┌────────
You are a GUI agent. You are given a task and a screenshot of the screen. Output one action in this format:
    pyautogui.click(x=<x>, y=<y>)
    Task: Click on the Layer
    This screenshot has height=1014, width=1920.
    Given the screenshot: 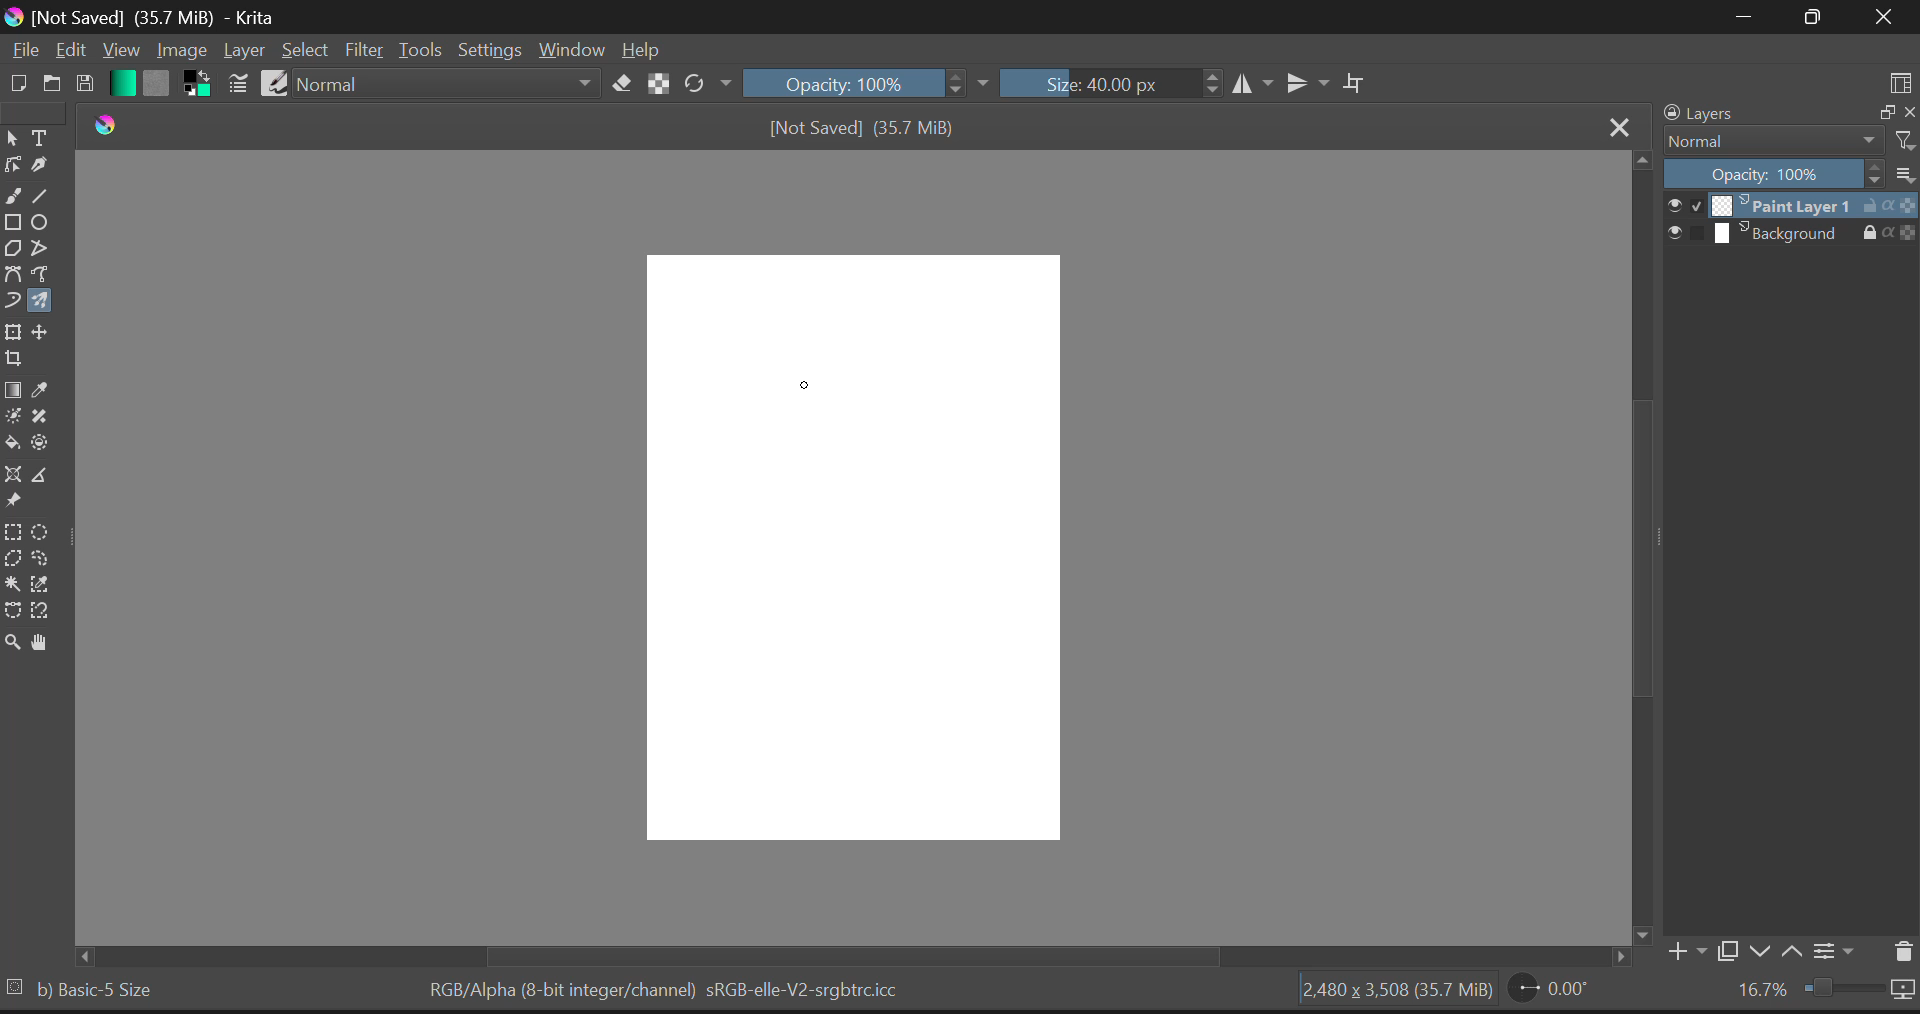 What is the action you would take?
    pyautogui.click(x=244, y=51)
    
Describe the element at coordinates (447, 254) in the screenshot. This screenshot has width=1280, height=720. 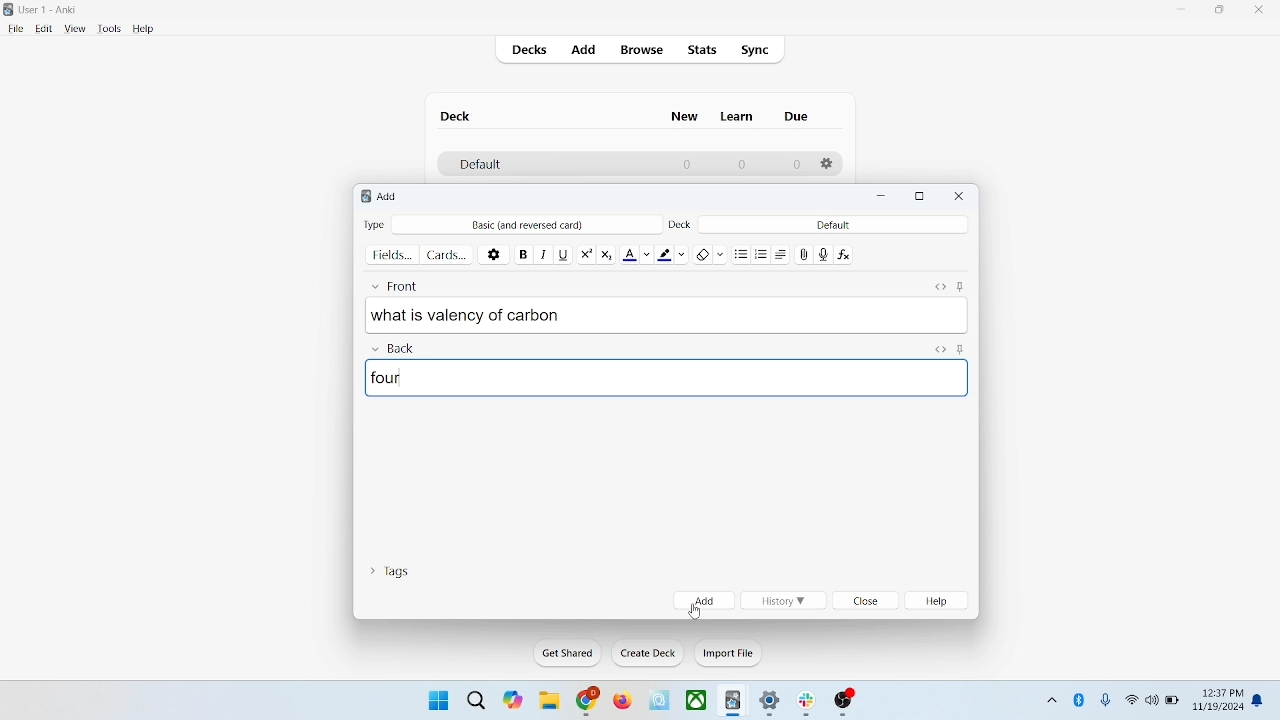
I see `cards` at that location.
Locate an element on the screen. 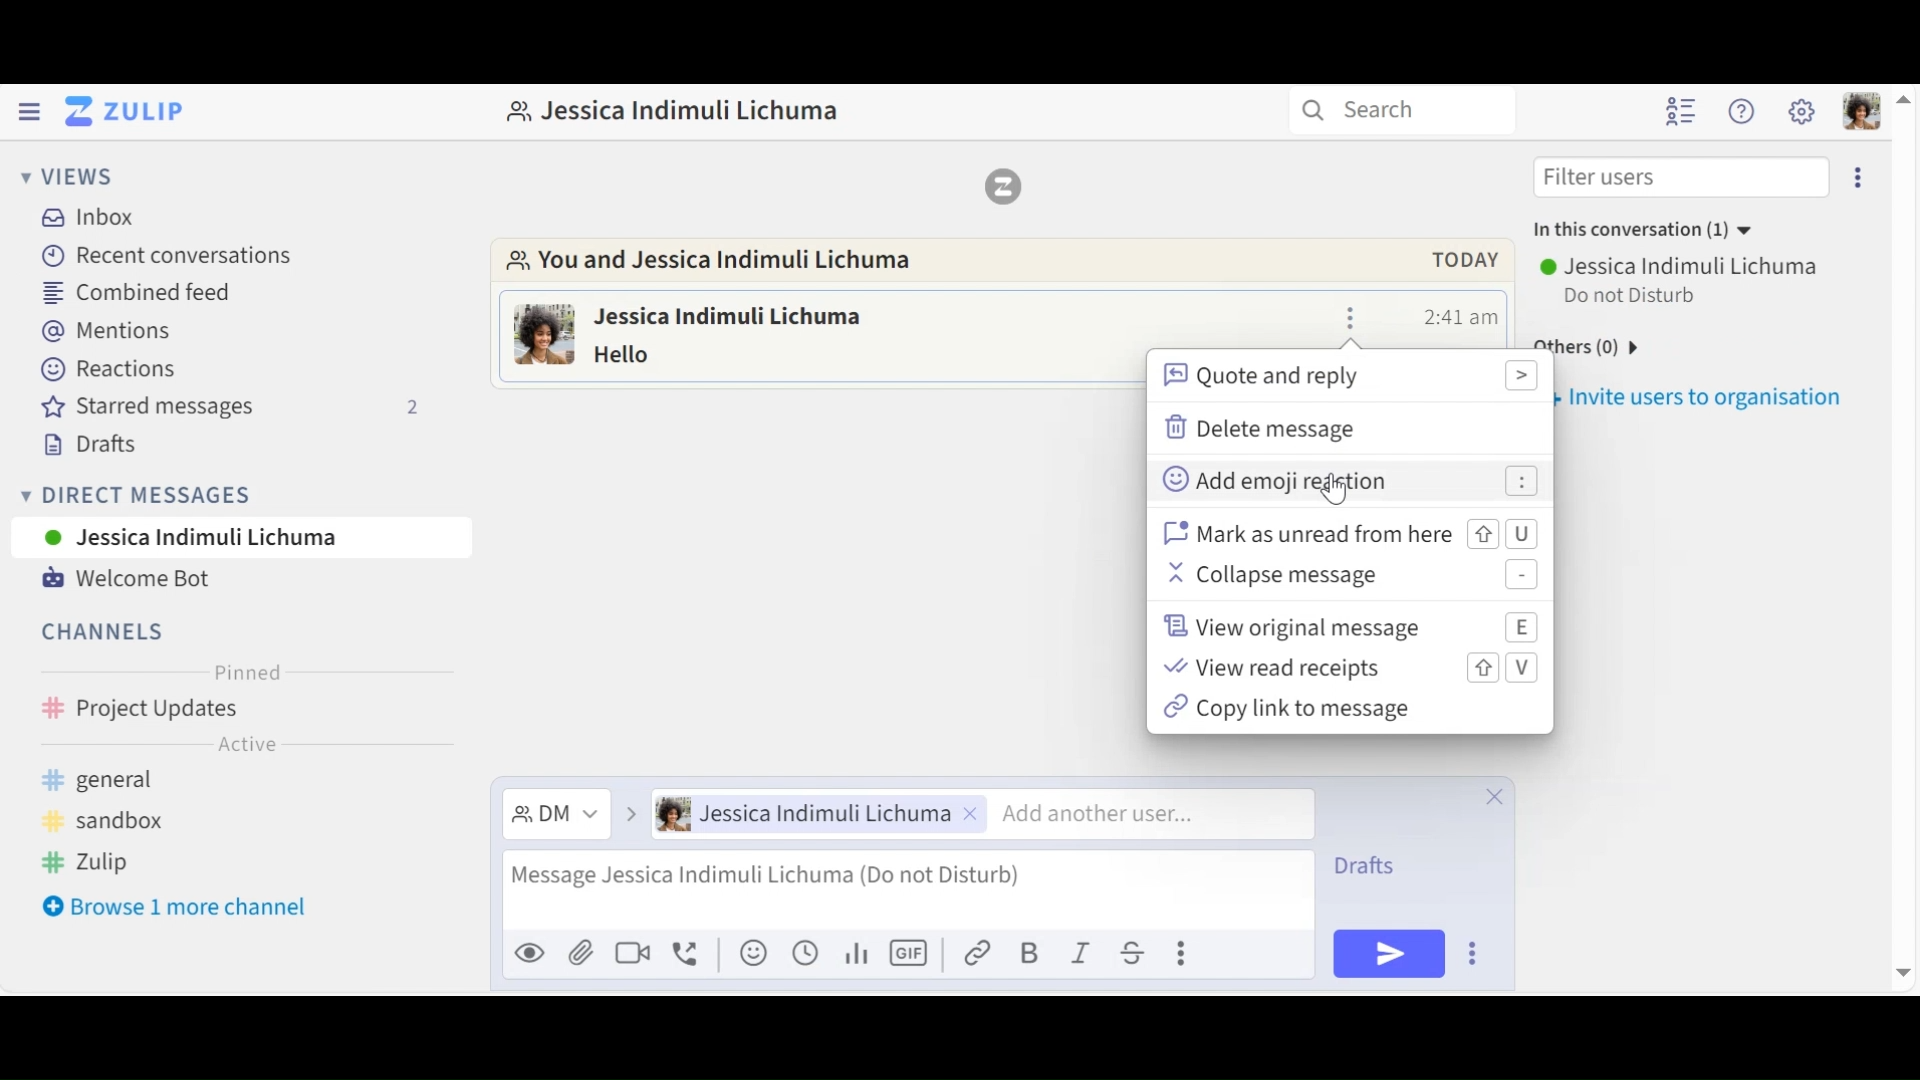 The height and width of the screenshot is (1080, 1920). Views is located at coordinates (62, 174).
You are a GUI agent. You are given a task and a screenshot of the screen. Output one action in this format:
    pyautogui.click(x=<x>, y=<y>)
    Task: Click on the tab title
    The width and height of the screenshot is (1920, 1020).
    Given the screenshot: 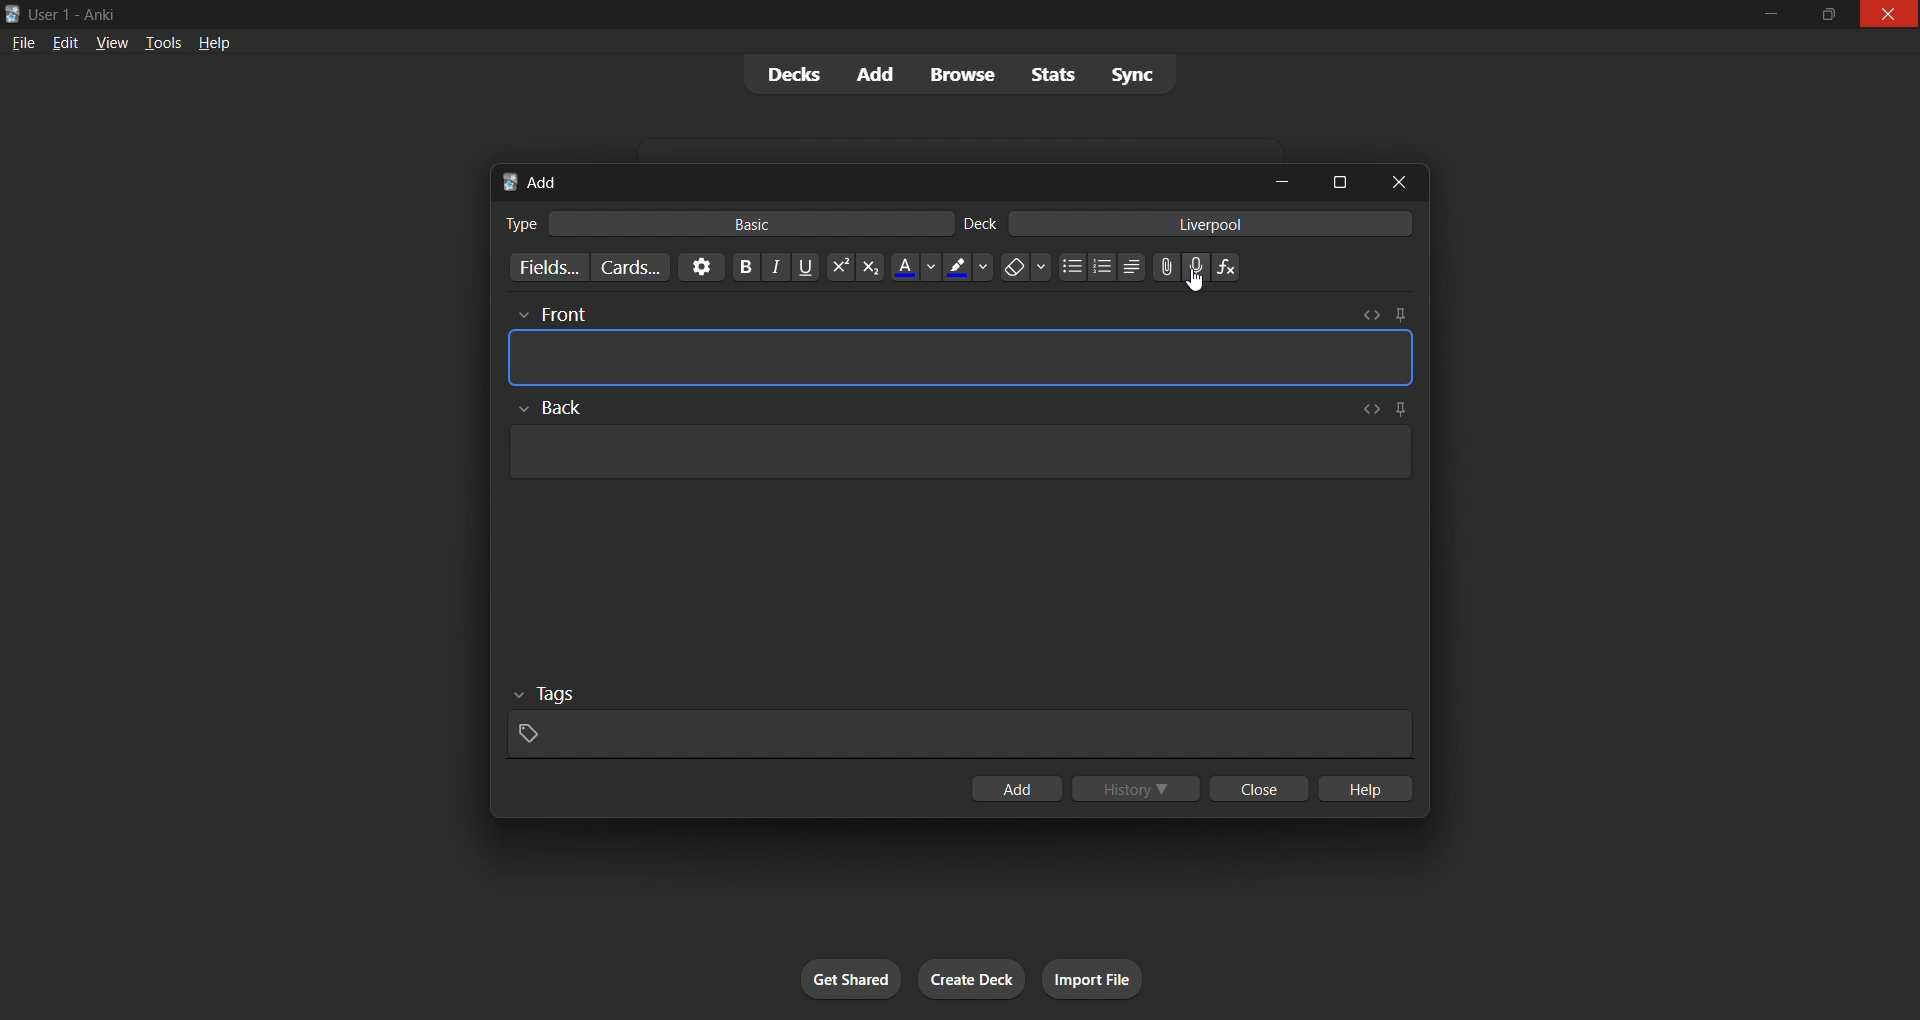 What is the action you would take?
    pyautogui.click(x=871, y=179)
└────────
» **INSTRUCTIONS FOR THE TASK**: Please locate every line in the rows above that contains the string "pyautogui", and copy each of those lines.

» **SOLUTION BELOW**:
    pyautogui.click(x=<x>, y=<y>)
    pyautogui.click(x=244, y=51)
    pyautogui.click(x=<x>, y=<y>)
    pyautogui.click(x=871, y=179)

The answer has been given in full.